PRESS RELEASE
Wall Street’s Oil Debt Bubble Is Breaking, Bankruptcies Accelerate
Nov. 23, 2015 (EIRNS)—Today’s Houston Chronicle reported that 37 oil drilling/oilfield supply companies in the United States, with $13 billion in total debt, have gone bankrupt from August through October, 16 of them in Texas; and that about 40 more are "on the brink now," according to Dallas law firm Haynes & Boone. Five more defaulted in the first two weeks of November. By early 2016 the failures will exceed the total of those in 2009 after the bank crash. As the Chronicle notes, a recent report by U.S. regulatory agencies including the Office of the Controller of the Currency estimated that there is $35 billion more in bad debt in this sector as of now.
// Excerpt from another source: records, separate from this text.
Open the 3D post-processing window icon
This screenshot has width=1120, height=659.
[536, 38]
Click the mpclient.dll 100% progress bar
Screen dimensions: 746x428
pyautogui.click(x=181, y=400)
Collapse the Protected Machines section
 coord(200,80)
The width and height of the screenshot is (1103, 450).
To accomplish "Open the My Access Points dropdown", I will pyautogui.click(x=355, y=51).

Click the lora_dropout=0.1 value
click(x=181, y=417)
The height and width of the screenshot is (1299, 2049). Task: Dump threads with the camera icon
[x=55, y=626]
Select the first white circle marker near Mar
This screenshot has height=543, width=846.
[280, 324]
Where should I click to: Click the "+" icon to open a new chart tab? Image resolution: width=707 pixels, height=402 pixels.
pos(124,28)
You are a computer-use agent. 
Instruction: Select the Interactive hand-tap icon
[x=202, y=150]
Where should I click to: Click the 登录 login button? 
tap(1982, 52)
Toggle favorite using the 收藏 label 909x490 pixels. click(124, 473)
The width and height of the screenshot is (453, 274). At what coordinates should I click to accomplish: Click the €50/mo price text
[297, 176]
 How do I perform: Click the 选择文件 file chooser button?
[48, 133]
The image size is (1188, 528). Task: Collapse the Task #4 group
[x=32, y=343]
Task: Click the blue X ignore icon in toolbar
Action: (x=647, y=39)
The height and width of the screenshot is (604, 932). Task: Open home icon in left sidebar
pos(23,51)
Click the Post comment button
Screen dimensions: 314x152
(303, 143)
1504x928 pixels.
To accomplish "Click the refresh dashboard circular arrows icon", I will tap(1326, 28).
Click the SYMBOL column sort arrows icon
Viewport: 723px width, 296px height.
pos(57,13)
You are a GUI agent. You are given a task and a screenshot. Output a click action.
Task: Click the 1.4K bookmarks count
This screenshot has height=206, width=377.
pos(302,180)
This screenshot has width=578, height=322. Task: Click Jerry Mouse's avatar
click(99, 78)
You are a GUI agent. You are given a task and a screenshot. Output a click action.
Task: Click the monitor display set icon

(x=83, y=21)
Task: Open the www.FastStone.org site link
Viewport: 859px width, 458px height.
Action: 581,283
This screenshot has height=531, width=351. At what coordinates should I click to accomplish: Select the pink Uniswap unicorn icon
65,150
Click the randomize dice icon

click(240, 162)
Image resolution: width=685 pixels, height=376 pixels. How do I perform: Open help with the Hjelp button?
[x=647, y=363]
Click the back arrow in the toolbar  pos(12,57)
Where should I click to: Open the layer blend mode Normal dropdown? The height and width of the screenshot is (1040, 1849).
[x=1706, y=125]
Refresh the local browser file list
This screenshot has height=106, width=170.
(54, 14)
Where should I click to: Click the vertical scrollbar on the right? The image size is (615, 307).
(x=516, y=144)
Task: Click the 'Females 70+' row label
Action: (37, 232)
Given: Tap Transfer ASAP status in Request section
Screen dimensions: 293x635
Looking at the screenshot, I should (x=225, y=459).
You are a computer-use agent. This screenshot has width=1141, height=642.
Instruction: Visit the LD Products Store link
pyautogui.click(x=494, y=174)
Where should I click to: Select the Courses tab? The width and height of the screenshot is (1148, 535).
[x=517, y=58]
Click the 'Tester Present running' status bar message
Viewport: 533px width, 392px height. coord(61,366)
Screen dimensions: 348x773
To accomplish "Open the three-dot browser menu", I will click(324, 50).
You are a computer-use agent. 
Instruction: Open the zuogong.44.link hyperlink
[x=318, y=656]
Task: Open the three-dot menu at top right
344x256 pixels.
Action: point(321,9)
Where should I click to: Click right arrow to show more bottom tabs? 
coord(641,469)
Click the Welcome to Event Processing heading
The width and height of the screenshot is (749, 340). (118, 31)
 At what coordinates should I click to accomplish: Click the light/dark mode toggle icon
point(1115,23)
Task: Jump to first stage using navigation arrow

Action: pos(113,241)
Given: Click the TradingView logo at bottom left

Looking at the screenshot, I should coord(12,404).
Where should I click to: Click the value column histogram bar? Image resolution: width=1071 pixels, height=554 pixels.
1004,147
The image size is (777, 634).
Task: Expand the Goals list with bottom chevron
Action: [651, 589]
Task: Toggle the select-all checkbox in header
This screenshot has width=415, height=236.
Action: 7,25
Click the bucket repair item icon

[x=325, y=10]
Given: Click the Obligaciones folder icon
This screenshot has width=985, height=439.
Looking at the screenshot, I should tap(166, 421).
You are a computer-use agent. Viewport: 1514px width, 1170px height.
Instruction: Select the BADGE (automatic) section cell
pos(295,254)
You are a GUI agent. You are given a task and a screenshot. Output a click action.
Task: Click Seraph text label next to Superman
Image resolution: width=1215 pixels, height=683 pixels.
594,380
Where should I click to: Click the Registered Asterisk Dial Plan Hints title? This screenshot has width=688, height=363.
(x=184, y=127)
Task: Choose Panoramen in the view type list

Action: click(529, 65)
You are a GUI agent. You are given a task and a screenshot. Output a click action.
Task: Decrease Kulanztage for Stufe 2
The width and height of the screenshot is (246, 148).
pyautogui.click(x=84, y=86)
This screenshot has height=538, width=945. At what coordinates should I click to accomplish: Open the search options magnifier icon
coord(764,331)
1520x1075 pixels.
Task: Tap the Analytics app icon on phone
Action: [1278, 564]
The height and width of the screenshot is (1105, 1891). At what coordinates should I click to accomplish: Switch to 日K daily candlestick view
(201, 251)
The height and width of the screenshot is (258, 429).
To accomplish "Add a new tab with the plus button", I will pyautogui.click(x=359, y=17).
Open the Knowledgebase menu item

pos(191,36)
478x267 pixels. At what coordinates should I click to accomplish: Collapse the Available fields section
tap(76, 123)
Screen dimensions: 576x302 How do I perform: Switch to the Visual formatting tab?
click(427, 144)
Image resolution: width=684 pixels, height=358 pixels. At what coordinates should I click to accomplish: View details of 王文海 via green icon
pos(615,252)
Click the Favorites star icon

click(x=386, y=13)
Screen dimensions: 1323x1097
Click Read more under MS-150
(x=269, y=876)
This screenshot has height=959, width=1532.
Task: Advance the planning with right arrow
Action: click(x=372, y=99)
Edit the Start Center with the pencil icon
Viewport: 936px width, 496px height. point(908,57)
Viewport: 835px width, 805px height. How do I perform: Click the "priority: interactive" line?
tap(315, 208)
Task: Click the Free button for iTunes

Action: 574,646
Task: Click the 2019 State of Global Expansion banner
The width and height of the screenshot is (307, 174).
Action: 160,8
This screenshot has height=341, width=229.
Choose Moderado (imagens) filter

With the overall Bloomberg index of commodity prices having just reached another 16-year low in spite of Saudi Arabia’s pledge over the weekend to "work with OPEC ... whatever it takes," the condition of high-yield and junk debt is approaching the blowout stage. There is more than $1.8 trillion of that debt in the U.S. economy and one-third of that is in the energy sector, where it is now concentrated in the lower grades of junk. Moody’s reported that in this quarter so far, downgrades of high-yield corporate debt are outnumbering upgrades 3:1, with 57 vs. 18. The default rate on all energy high-yield debt is 6%, according to Fitch Ratings; in metals/mining, it is 14%.
High-yield debt issuance has stopped completely in October-November, as the St. Louis Fed reported that the average interest rate on low-rated corporate debt is 14.75%; in other words, these companies can no longer refinance at all, and must default.
As for corporate debt as a whole, Moody’s noted that at the end of 2013, U.S. corporations’ net debt (debt minus cash) was $1.8 trillion and their net earnings were $1.8 trillion. In October 2015, corporations’ net debt was $2.5 trillion and rising quickly, and their net earnings were still $1.8 trillion and now actually falling slightly.
It’s explicable, then, that U.S. industrial production fell again in October, by 0.3%, and is completely flat from one year ago, according to the Commerce Department. Today the Chicago Fed’s National Economic Activity Index continued the run of recession news, showing economic contraction for the third month in a row, and the eighth month out of ten this year.